(Records for the task Opens)
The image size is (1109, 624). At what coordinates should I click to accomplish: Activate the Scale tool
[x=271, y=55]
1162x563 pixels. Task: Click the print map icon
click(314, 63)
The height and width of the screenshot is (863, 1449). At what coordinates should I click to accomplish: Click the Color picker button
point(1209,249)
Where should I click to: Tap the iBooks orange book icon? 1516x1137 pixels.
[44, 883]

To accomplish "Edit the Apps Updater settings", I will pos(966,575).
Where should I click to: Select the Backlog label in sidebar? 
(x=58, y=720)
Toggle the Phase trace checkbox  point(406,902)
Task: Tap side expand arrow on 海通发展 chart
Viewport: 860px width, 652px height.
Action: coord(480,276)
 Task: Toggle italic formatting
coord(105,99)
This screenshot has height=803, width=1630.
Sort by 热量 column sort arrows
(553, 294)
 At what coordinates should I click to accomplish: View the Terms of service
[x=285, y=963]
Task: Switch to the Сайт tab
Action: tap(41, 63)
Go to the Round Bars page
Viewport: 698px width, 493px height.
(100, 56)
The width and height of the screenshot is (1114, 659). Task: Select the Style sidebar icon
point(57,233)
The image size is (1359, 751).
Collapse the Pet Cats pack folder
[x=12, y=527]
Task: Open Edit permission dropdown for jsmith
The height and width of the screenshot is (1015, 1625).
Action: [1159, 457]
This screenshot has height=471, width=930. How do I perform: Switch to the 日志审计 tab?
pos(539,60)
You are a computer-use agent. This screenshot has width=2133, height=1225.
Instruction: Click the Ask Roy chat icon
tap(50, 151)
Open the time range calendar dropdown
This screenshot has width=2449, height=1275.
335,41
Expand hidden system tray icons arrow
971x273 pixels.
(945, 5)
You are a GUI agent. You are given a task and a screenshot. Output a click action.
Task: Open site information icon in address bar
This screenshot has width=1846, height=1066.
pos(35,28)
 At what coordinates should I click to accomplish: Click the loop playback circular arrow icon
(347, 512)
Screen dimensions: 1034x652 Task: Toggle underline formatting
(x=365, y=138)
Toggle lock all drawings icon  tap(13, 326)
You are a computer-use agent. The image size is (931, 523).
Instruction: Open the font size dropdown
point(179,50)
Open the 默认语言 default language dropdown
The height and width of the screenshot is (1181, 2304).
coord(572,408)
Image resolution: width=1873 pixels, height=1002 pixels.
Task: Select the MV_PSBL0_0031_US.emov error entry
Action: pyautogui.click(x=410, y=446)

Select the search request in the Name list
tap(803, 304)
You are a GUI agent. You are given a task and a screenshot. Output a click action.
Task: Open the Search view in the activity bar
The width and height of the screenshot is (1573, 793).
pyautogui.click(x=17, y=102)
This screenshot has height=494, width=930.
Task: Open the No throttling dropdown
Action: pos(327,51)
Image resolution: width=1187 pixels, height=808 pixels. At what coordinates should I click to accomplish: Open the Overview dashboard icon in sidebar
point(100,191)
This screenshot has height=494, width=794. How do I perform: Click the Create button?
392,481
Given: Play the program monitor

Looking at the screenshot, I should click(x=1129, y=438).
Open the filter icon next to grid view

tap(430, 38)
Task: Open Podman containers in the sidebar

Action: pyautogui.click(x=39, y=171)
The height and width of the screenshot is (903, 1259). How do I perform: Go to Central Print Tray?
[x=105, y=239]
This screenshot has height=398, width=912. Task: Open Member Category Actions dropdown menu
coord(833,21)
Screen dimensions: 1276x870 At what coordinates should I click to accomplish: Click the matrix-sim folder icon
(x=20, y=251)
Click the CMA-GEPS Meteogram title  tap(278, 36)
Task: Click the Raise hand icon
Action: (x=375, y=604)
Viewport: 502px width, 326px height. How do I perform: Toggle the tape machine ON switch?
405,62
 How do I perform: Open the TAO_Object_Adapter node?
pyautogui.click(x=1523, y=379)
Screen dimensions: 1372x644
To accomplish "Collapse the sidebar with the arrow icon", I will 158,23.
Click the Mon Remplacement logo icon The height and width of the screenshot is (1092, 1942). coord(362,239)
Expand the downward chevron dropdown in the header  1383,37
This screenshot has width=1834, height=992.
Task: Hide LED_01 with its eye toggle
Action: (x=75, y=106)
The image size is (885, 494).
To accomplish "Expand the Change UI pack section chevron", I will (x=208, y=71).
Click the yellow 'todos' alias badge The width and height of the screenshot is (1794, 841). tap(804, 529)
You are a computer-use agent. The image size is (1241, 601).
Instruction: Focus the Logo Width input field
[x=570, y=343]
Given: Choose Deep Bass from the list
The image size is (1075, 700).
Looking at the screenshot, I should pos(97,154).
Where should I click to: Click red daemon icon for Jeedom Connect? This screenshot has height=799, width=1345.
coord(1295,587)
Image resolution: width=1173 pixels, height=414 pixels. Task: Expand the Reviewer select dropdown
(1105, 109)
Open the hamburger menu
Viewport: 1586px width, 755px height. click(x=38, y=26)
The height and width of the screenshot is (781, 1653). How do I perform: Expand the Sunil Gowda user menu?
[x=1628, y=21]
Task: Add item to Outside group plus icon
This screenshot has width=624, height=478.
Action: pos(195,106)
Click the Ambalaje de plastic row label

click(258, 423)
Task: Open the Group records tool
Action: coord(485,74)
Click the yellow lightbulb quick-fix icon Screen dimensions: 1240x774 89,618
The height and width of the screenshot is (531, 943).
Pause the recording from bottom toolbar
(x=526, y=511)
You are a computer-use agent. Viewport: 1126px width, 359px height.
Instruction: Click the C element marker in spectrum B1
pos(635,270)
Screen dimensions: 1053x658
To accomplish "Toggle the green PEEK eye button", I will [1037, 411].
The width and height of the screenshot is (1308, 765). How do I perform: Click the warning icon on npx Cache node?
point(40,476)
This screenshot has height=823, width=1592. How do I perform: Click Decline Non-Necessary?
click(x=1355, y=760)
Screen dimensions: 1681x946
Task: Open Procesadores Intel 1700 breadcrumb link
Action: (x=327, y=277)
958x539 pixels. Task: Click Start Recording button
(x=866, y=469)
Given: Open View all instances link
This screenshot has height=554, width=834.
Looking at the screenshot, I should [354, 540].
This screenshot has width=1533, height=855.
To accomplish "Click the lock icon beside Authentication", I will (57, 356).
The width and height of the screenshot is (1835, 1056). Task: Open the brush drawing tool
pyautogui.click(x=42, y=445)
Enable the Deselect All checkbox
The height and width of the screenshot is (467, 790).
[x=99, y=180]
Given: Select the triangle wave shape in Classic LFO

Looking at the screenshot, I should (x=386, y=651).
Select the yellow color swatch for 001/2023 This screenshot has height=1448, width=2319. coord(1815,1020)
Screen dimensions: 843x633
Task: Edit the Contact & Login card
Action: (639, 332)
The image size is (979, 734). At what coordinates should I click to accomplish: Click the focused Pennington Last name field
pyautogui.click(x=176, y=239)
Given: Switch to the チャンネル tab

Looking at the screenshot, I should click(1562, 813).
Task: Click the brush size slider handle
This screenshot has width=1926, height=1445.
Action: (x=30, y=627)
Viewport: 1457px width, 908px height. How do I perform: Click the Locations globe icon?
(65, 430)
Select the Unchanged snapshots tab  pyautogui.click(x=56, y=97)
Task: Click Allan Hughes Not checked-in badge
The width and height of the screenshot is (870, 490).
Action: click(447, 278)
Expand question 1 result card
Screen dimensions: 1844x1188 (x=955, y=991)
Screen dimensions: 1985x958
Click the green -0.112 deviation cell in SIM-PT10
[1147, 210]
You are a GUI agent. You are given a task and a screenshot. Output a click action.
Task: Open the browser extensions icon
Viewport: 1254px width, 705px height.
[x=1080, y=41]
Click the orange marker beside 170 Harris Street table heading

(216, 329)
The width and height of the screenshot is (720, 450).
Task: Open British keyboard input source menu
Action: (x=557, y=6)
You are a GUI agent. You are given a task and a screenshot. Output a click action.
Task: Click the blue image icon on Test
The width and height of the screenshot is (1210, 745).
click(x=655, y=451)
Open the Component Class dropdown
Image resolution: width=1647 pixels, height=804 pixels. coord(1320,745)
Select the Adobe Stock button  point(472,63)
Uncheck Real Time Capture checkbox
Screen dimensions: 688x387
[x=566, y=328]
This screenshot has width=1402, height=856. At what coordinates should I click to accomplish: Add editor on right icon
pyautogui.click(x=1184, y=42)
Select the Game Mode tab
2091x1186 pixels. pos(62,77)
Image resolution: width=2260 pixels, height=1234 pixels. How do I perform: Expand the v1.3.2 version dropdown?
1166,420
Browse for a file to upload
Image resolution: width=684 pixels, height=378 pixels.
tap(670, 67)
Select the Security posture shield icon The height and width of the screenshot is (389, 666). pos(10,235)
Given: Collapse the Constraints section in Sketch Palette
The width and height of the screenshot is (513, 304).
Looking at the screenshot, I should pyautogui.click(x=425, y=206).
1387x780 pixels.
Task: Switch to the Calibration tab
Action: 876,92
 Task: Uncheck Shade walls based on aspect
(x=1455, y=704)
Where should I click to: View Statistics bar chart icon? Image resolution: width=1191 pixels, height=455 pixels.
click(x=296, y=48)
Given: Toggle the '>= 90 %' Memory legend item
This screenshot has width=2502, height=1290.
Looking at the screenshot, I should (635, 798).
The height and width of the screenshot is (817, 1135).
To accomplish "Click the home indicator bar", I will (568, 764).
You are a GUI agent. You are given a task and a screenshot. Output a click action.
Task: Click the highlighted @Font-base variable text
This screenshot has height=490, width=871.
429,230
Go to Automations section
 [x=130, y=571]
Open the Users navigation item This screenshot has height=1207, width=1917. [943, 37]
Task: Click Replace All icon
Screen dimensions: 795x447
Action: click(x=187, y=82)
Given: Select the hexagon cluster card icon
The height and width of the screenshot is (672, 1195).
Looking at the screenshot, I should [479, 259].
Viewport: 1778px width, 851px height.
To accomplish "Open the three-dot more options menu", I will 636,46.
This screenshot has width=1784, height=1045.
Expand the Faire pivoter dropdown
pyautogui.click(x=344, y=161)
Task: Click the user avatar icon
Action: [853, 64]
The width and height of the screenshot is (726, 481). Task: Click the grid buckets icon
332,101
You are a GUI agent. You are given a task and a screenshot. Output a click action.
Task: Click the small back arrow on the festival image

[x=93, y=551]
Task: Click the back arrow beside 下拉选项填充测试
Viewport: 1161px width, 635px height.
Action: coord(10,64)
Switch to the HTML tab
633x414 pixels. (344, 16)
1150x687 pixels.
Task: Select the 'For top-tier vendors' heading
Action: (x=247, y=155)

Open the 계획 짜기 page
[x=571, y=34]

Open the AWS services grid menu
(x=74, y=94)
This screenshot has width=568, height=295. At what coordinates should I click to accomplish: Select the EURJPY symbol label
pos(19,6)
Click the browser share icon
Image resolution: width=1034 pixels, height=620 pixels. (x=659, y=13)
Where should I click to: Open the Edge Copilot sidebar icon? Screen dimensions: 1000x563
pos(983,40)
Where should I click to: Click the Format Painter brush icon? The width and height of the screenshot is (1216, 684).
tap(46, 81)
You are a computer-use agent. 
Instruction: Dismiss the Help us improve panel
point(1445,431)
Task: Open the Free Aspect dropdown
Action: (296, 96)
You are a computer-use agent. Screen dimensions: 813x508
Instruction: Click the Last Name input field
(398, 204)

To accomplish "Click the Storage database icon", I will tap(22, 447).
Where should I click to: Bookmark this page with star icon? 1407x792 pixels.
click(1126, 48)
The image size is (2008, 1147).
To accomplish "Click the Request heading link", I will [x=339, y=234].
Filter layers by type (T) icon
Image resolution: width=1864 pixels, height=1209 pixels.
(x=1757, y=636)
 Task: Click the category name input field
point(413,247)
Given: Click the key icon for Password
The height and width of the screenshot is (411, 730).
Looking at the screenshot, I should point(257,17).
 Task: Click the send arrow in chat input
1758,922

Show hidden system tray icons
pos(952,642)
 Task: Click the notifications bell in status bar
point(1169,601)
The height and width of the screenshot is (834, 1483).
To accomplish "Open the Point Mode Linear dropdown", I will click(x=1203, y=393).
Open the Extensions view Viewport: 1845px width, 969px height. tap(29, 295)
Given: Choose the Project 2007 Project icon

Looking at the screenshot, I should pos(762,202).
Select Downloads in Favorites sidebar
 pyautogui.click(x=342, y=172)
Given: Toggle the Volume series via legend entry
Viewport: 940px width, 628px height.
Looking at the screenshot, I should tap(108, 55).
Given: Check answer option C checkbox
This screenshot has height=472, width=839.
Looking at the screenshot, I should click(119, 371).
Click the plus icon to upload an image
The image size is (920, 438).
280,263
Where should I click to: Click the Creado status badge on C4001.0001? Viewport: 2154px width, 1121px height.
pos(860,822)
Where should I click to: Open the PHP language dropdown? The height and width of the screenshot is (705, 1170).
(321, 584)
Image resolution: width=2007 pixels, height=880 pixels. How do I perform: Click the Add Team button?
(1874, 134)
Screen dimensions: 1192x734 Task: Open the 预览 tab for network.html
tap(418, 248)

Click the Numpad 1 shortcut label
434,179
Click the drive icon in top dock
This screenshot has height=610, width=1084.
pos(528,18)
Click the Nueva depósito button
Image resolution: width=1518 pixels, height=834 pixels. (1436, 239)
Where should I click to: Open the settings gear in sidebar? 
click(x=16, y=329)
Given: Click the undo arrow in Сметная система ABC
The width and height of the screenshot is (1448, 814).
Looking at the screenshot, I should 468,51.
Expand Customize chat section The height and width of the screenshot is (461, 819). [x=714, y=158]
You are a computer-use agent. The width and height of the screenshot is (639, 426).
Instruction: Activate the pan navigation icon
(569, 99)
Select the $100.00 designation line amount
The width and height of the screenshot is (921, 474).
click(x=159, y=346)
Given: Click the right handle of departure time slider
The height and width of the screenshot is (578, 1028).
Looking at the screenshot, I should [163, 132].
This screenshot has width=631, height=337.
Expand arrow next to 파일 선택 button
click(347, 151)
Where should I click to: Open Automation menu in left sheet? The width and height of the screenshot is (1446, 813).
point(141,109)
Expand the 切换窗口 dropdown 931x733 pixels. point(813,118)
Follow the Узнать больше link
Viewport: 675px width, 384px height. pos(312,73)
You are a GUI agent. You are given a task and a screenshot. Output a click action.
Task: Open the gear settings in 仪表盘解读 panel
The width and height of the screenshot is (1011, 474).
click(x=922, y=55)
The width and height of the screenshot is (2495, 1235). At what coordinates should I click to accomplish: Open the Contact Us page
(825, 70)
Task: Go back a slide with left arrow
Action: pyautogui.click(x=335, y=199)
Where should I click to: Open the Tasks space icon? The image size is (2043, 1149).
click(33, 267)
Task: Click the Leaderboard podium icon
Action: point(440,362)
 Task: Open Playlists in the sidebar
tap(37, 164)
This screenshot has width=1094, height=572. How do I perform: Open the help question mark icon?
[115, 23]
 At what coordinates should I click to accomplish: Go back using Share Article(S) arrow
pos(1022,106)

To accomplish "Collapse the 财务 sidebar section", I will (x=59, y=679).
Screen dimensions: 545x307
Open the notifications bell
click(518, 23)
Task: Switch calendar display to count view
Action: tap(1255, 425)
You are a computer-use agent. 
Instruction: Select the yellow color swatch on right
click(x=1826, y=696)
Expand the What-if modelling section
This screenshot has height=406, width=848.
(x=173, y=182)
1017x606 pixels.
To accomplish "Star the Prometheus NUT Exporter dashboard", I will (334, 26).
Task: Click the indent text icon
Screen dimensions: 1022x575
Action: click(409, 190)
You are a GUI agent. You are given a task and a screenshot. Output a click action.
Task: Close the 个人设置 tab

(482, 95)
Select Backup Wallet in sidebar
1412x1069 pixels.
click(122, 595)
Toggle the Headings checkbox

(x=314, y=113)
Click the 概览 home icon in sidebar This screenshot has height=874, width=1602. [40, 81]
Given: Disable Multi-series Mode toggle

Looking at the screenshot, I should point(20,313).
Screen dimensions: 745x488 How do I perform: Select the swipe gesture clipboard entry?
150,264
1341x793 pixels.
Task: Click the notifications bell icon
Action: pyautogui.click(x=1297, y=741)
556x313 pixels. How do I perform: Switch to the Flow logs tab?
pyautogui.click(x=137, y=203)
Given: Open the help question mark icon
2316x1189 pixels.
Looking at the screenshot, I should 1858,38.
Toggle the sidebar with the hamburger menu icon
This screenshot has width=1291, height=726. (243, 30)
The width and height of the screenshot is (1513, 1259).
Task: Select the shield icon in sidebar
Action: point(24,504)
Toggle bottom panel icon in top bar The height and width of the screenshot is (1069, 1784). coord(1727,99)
(Records for the task Closes)
Extract each line holding the word "plus" from the records.

> **Written response**:
Task: Add item to Outside group plus icon
Click the plus icon to upload an image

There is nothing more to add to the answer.